Second, pragmatically, it’s hard and slow to compute text metrics accurately. When rendering SVG, the SVG must be inserted into the DOM because its appearance is affected by stylesheets. But for convenience Plot is designed to render detached SVG elements which you then insert wherever you want them. (In fact, even if Plot were to compute text metrics synchronously on rendering, it wouldn’t be correct if you had dynamic styles — to really be “correct”, Plot would have to continuously observe changes to styles and re-rendering the chart, which is an implementation nightmare!) So when Plot does need to compute text metrics, as with the lineWidth option on the text mark, we use approximate metrics that are much faster to compute even though they aren’t guaranteed to match the actual text metrics.

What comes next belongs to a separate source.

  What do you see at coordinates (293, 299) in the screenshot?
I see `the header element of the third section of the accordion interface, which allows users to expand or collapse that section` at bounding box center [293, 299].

I could maybe see Plot doing something smarter here in the future. But the fact that it’s both hard to do (especially if you want rendering to be fast) and not always desirable means we haven’t been especially motivated to work on it. In practice, where I feel the pain most often here is large y values (say tens of thousands, or millions) — exactly the case described above; these ticks tend to get cut off by default because they overflow the bounds of the SVG with the default margins. But I find the best solution for this is not to increase the margins, but to set the transform option on the y scale to change the units (say to thousands or millions), which eliminates the need for larger margins and is more readable to boot. Say like this:

Plot.plot({
  y: {
    label: "Value (thousands)",
    transform: (y) => y / 1000
  },
  marks: [
    Plot.ruleY([0]),
    Plot.line({length: 365}, {x: d3.utcDays(new Date("2021-01-01"), new Date("2022-01-01")), y: (_, i) => i ** 2})
  ]
})

I want Plot to automatically detect a suitable power-of-ten unit for large values #1816 even more than I want automatic margins based on text metrics.